━━━━━ Texte fourni
Une matinée dans le Harz

Lourd de brumes, noir de nuages,
Le Harz avait un aspect morne :
Et le monde était blême. —
Alors perça un rayon de soleil,
Comme un rire,
Et tout devint joie et amour.

Le Harz près de Sonnenkappe (Wikicommons, photo Leonhard Lenz)

Il s’installe sur le versant de la montagne,
Où il demeure immobile, où il demeure un moment,
Dans une profonde et bienheureuse volupté.
Puis il s’en va vers le sommet de la montagne,
Il embrasse tout le sommet.
Comme la montagne aime le soleil !
━━━━━━━━━━
Restituez le texte fourni dans son intégralité, sans en modifier un seul mot.
━━━━━ Données disponibles
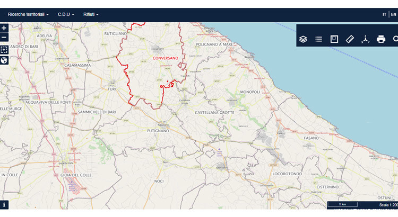Expand the Rifiuti dropdown menu
Screen dimensions: 398x217
pos(91,14)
━━━━━━━━━━
* **Corrigé**:
Une matinée dans le Harz

Lourd de brumes, noir de nuages,
Le Harz avait un aspect morne :
Et le monde était blême. —
Alors perça un rayon de soleil,
Comme un rire,
Et tout devint joie et amour.

Le Harz près de Sonnenkappe (Wikicommons, photo Leonhard Lenz)

Il s’installe sur le versant de la montagne,
Où il demeure immobile, où il demeure un moment,
Dans une profonde et bienheureuse volupté.
Puis il s’en va vers le sommet de la montagne,
Il embrasse tout le sommet.
Comme la montagne aime le soleil !